Experiencias de los pequeños agricultores en el Noreste dedicados a la siembr de la papaya demostraron el riesgo de dependencia hacia las grandes empresas agrícolas, que controlan los precios, el procesamiento y la distribución de la producción. Los campesinos son utilizados para legitimitar al agronegocio, a través de la distribución de certificados de "combustible social". La expansión de la producción de biocombustibles pone en peligro la soberanía alimentaría y puede agravar profundamente el problema del hambre en el mundo. En México, por ejemplo, el aumento de las exportaciones de maíz para abastecer el mercado de etanol en Estados Unidos causó un aumento de 400% en el precio del producto, que es la principal fuente de la alimentación de la población.

Silvia Ribeiro alerta que "ahora son los automóviles, no las personas, los que demandan la producción anual de cereales. La cantidad de granos que se exige para llenar el depósito de un camión con etanol es suficiente para alimentar una persona durante un año".

Discutir sobre las nuevas fuentes de energía debe llevar, en primer lugar, a descubrir al servicio de quien estará esta nueva matriz. La construcción de una nueva matriz energética debe tener en cuenta quien será el beneficiario y a qué propósito servirá.

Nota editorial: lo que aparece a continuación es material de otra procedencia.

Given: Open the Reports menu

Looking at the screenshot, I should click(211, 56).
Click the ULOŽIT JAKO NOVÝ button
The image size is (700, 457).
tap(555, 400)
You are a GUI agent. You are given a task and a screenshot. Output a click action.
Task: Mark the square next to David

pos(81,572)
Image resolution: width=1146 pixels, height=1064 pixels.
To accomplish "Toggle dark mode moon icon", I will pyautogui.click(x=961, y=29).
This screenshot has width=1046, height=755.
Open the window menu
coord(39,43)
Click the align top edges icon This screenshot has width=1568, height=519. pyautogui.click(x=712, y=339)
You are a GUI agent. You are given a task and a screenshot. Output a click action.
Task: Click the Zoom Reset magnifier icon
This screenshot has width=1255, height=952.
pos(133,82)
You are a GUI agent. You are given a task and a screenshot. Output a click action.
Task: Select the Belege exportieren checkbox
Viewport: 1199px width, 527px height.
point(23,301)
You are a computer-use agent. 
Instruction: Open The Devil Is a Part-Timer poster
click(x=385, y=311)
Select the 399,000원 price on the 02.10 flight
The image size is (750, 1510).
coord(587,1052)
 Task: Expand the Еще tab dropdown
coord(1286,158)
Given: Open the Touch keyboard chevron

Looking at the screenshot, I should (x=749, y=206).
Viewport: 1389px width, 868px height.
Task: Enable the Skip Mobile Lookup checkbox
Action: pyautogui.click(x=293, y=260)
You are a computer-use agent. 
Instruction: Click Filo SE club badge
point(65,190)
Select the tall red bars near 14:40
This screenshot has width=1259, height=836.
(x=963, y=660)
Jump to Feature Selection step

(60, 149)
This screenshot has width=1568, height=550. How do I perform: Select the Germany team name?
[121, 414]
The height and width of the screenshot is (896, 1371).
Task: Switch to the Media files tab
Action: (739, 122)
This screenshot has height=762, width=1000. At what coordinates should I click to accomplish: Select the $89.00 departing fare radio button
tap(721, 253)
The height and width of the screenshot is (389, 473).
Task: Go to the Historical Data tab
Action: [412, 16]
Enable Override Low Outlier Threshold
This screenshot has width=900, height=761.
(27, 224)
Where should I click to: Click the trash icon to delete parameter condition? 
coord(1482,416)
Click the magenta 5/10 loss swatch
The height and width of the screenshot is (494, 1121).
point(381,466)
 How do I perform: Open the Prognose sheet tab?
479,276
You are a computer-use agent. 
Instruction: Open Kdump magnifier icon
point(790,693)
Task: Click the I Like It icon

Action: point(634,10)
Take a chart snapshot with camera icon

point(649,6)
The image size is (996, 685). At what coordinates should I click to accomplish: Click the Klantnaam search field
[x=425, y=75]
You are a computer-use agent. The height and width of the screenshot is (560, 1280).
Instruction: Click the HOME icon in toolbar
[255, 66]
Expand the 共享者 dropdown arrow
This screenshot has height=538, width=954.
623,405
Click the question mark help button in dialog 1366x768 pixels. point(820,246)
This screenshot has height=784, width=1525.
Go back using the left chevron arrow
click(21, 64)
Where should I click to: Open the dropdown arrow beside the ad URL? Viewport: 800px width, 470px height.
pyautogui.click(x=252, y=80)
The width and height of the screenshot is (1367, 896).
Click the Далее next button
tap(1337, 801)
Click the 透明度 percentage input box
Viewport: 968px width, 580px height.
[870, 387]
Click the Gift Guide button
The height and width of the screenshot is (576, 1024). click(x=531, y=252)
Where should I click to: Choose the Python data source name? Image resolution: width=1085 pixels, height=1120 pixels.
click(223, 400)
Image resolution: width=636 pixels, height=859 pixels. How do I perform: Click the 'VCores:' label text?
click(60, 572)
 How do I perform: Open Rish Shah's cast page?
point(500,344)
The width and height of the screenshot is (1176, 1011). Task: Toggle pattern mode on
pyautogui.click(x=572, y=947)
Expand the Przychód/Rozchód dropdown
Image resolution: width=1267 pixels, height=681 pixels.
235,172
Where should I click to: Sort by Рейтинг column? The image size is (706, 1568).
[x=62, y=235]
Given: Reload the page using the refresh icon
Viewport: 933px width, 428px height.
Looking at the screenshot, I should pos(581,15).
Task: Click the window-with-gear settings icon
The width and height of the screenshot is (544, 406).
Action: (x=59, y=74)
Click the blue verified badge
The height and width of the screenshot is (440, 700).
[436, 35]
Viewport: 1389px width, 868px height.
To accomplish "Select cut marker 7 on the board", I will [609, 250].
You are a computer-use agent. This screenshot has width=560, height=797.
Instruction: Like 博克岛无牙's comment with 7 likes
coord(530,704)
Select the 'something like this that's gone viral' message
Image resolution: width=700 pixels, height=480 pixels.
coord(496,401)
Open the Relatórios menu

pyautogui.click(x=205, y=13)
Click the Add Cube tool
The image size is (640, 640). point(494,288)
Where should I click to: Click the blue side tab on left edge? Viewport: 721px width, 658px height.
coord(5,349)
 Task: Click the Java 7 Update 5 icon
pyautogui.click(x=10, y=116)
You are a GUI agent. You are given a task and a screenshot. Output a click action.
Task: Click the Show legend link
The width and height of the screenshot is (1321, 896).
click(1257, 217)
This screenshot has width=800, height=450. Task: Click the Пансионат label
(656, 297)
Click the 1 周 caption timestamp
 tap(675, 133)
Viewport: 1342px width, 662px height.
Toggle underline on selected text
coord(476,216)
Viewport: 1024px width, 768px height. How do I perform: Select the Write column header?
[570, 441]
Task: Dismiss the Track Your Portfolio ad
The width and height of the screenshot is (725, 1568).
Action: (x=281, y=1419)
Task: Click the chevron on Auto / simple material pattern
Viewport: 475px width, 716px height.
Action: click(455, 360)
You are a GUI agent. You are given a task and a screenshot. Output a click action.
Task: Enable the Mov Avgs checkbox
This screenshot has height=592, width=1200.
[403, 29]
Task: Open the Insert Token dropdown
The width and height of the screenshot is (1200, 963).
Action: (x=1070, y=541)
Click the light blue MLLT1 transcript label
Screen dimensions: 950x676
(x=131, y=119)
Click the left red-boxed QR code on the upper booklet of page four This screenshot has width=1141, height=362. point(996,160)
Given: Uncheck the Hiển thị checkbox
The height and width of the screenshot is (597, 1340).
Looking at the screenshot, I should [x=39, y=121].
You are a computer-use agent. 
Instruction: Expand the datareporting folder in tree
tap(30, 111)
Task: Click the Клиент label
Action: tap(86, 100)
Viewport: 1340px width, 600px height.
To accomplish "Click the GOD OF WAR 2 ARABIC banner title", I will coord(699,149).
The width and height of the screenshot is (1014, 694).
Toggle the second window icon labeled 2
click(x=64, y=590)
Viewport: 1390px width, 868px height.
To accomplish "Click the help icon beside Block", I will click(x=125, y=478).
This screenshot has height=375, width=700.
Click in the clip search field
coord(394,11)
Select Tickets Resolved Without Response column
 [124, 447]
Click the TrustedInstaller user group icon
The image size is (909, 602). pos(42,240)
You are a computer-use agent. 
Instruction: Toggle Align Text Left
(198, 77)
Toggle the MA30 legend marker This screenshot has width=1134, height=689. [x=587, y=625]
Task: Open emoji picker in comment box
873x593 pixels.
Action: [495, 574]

La mayor responsabilidad por el calentamiento global la tienen justamente las grandes empresas que destruyen los bosques y contaminan el medioambiente, las mismas petroleras, automotrices, agrícolas, entre otras, que pretenden lucrar con la bioenergía.
(Traducción ALAI)

- Edivan Pinto y Marluce Melo son miembros de la Comisión Pastoral de la Tierra Regional Nordeste de Brasil. Maria Luisa Mendonça integra la Red Social de Justicia y Derechos Humanos.